SUPPLIED DATA:
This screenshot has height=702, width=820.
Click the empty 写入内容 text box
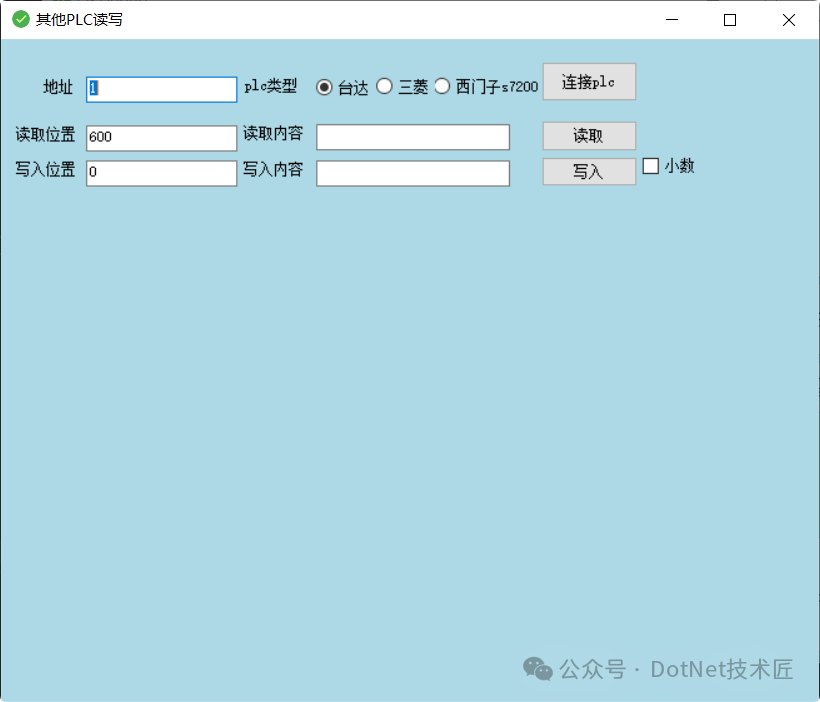click(413, 173)
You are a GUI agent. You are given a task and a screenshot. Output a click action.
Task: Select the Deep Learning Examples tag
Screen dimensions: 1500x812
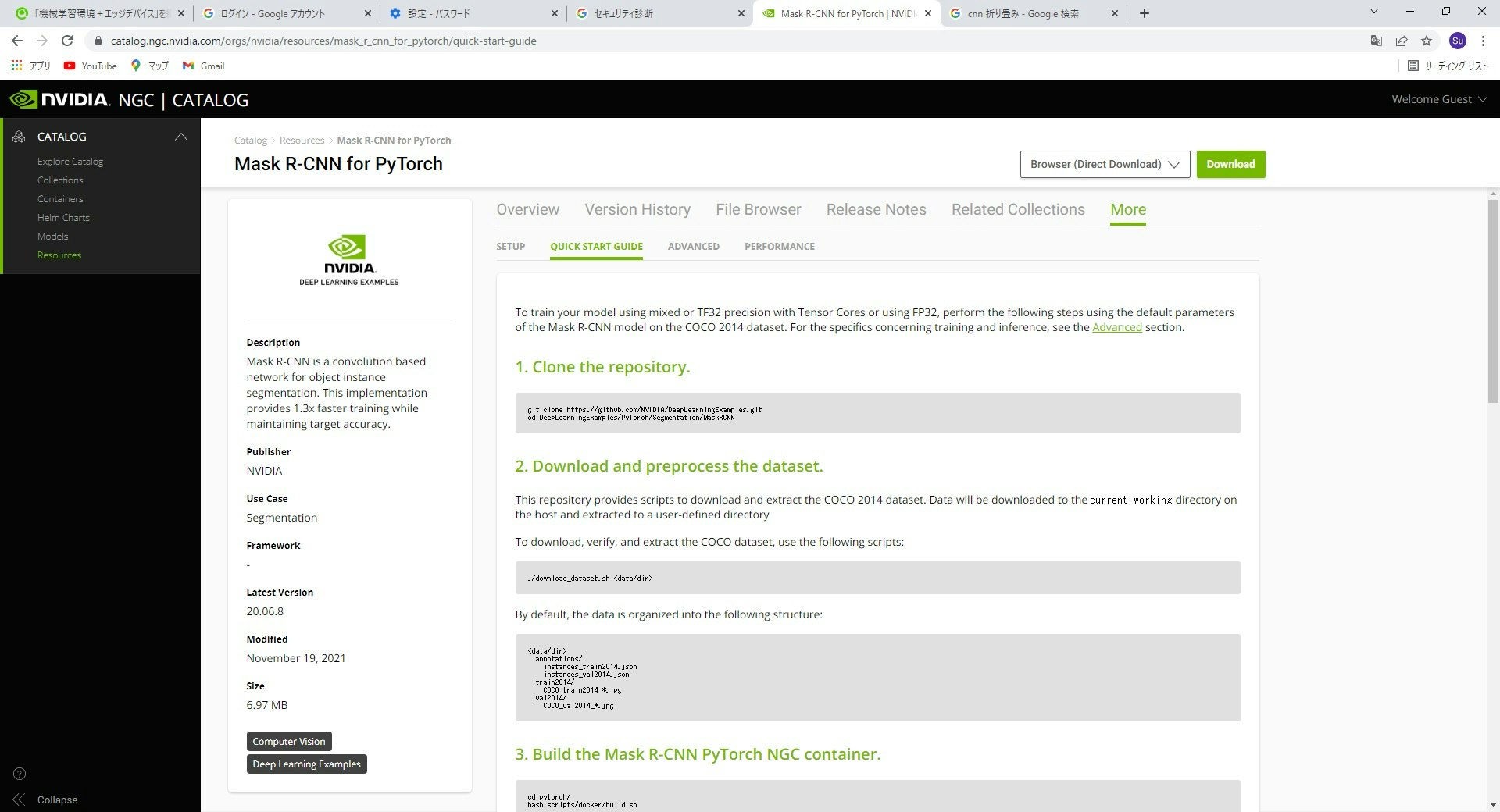pyautogui.click(x=305, y=764)
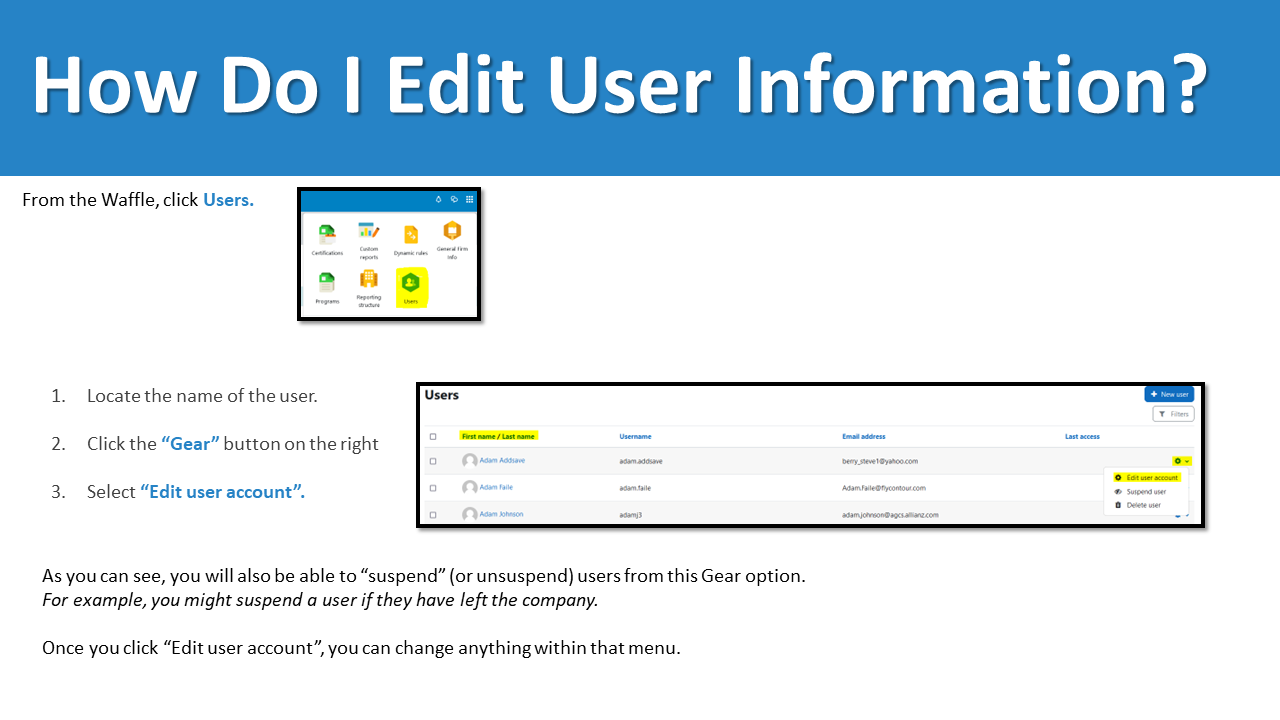This screenshot has height=720, width=1280.
Task: Click the New user button
Action: pos(1168,393)
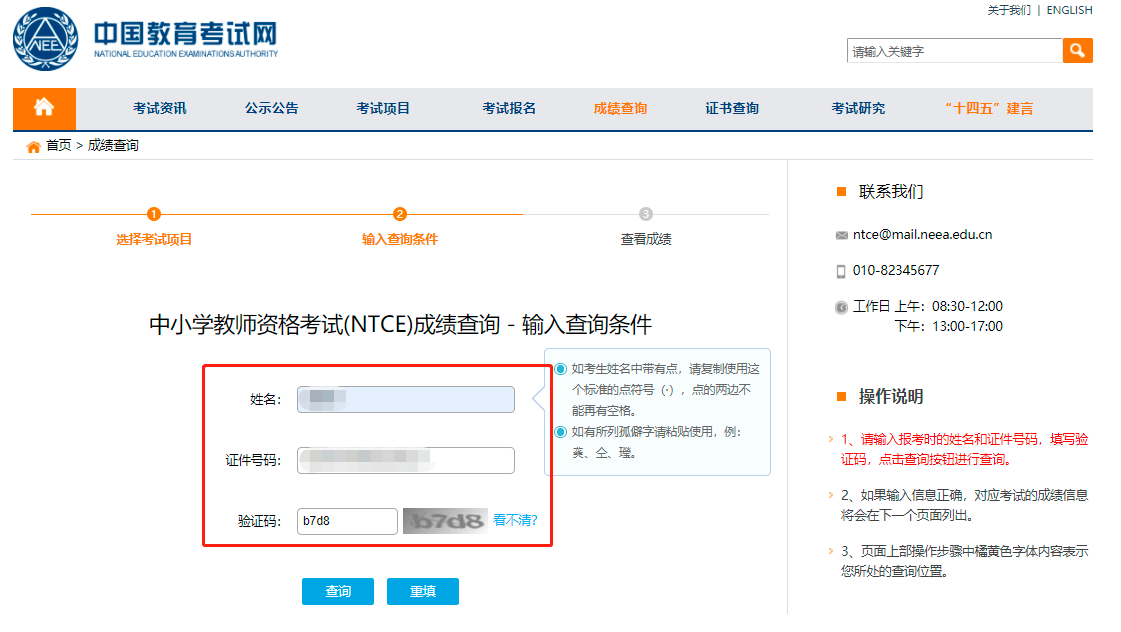Image resolution: width=1121 pixels, height=632 pixels.
Task: Click the keyword search box at top
Action: pos(953,51)
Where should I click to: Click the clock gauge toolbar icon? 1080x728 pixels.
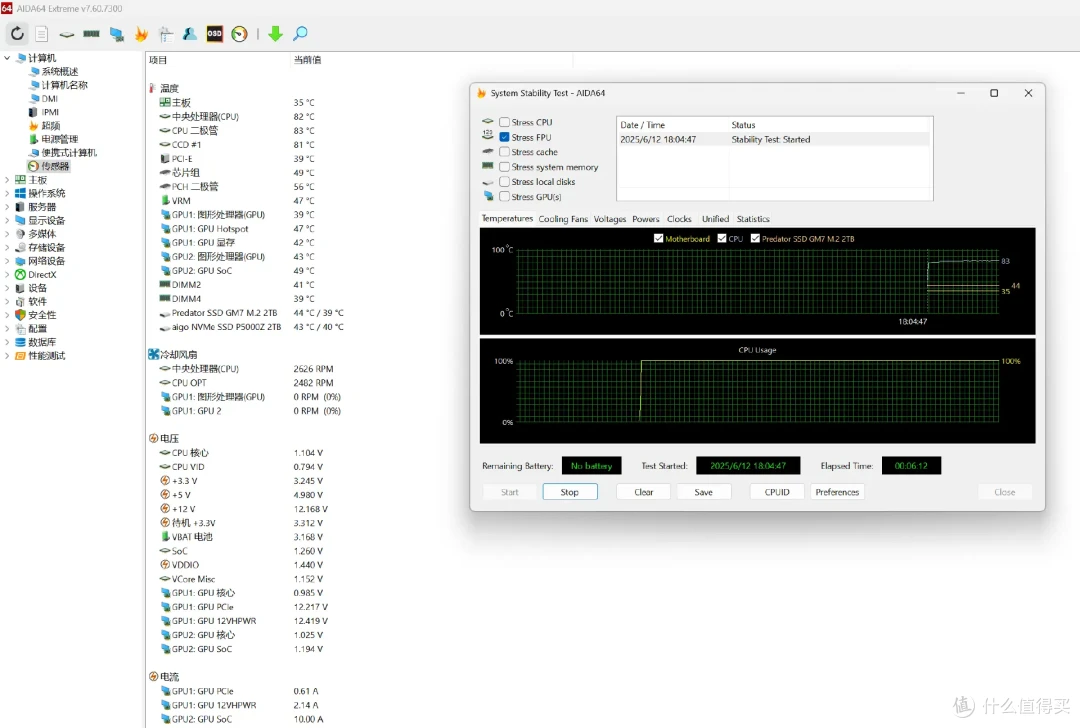pyautogui.click(x=239, y=34)
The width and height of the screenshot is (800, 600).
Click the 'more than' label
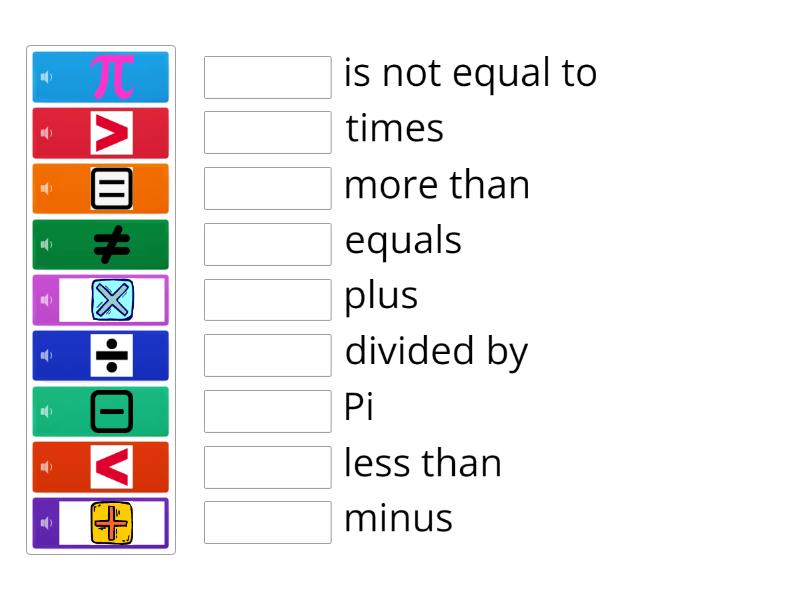(x=437, y=184)
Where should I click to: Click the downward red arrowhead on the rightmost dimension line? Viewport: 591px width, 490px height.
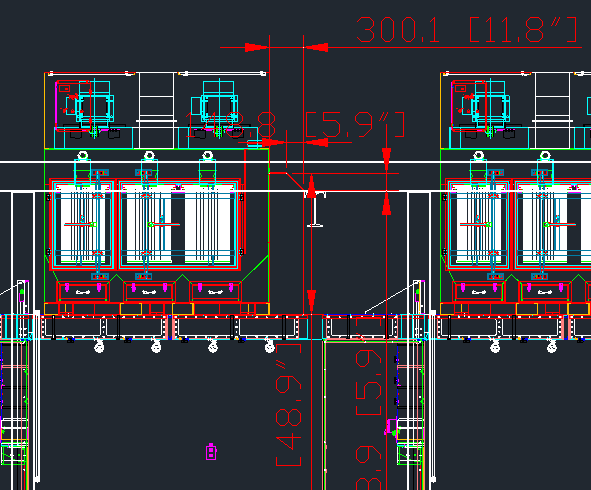[x=386, y=159]
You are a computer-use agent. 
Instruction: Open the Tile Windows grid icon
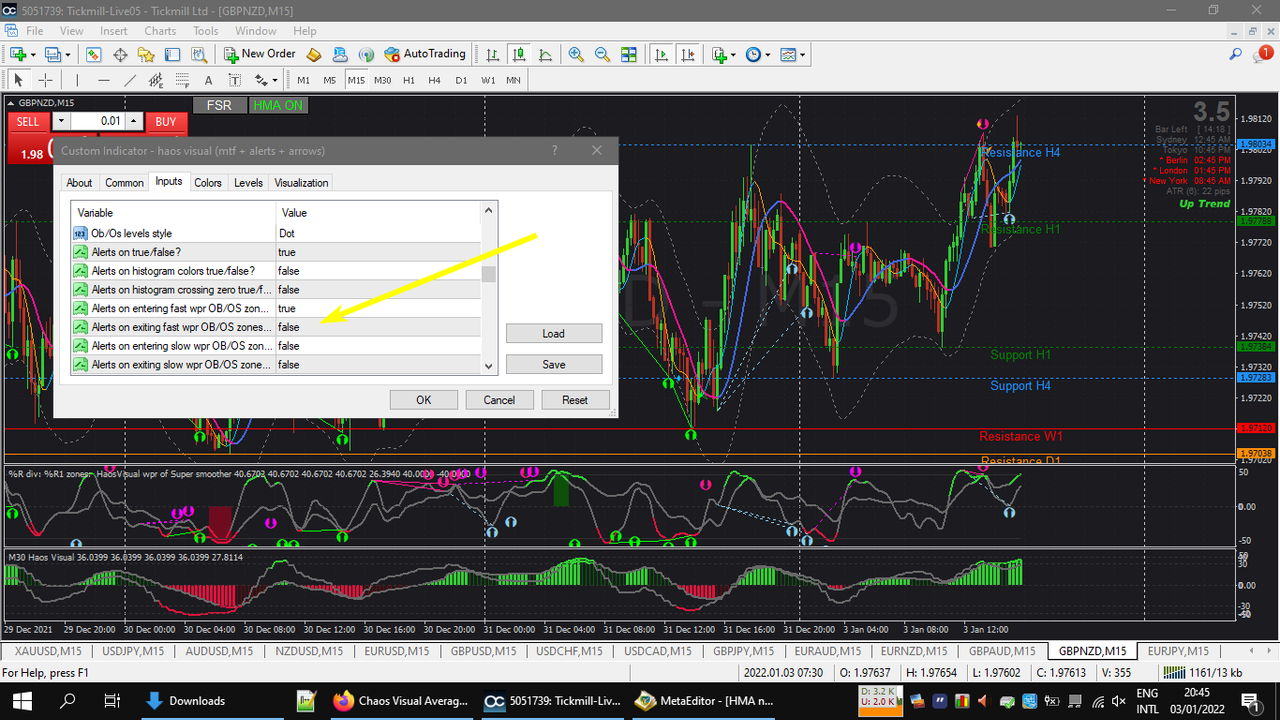pos(628,54)
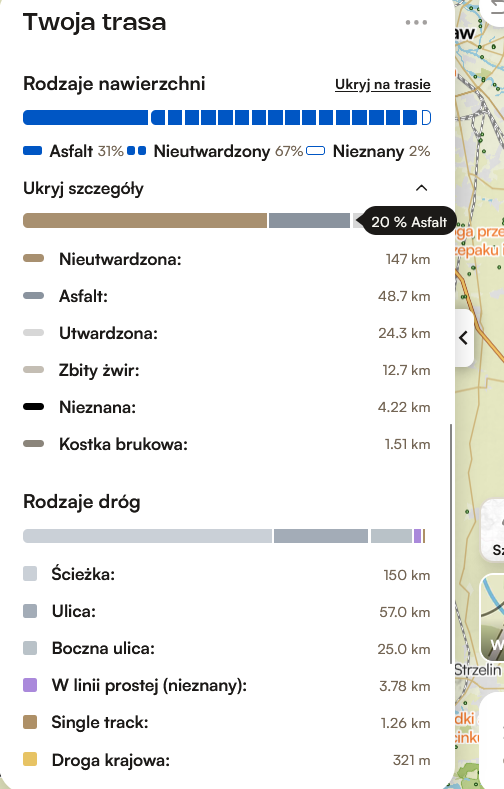Click the Ulica segment in road types bar
This screenshot has height=789, width=504.
[x=321, y=536]
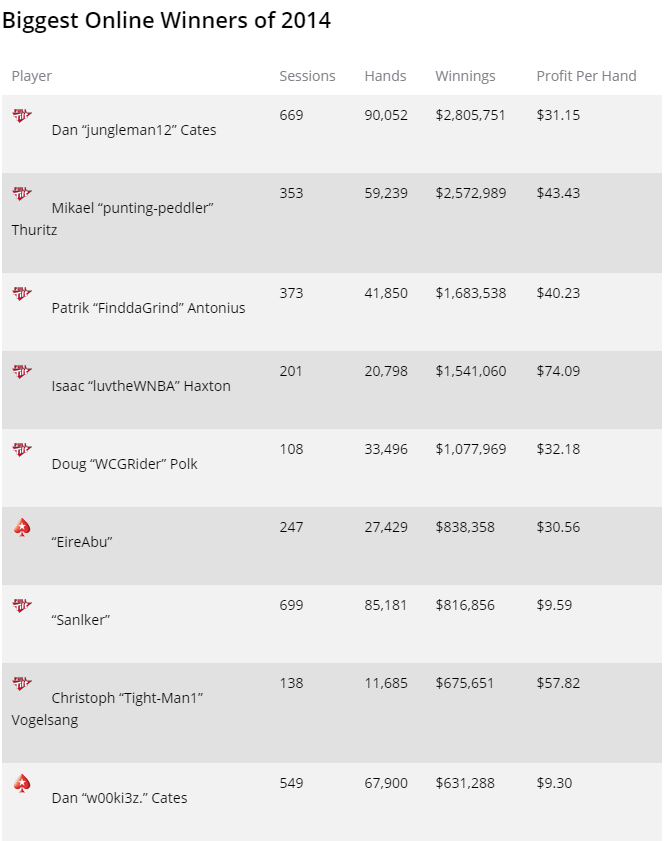Click Full Tilt icon beside Christoph Vogelsang
The height and width of the screenshot is (841, 664).
[x=22, y=683]
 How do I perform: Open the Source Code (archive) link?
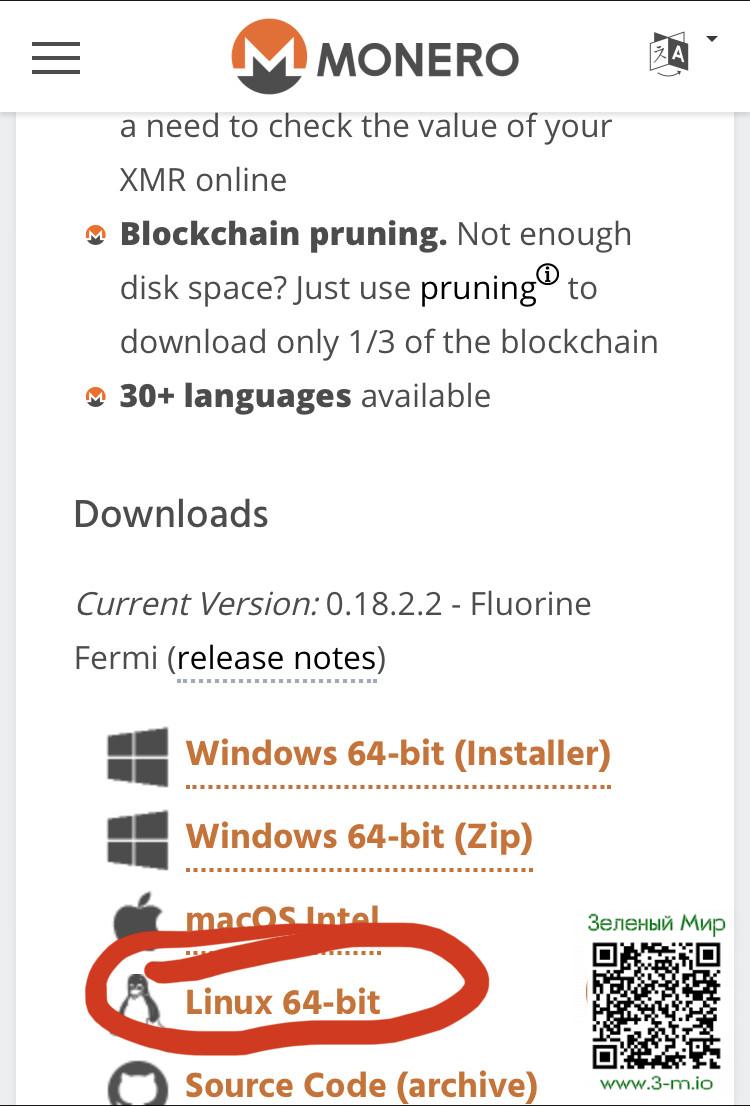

WORK INSTRUCTIONS:
Reproduce the lines verbatim, beginning with the line that contains "Where should I click to: Click the clock" and continuing through the line that contains "[x=386, y=159]", omitting the pictures from your answer.

COMPLETE OUTPUT:
Where should I click to: Click the clock gauge toolbar icon? 1080x728 pixels.
pyautogui.click(x=239, y=34)
The width and height of the screenshot is (800, 600).
Click the 'more than' label
(x=437, y=184)
Where should I click to: Click the downward red arrowhead on the rightmost dimension line? Viewport: 591px width, 490px height.
[x=386, y=159]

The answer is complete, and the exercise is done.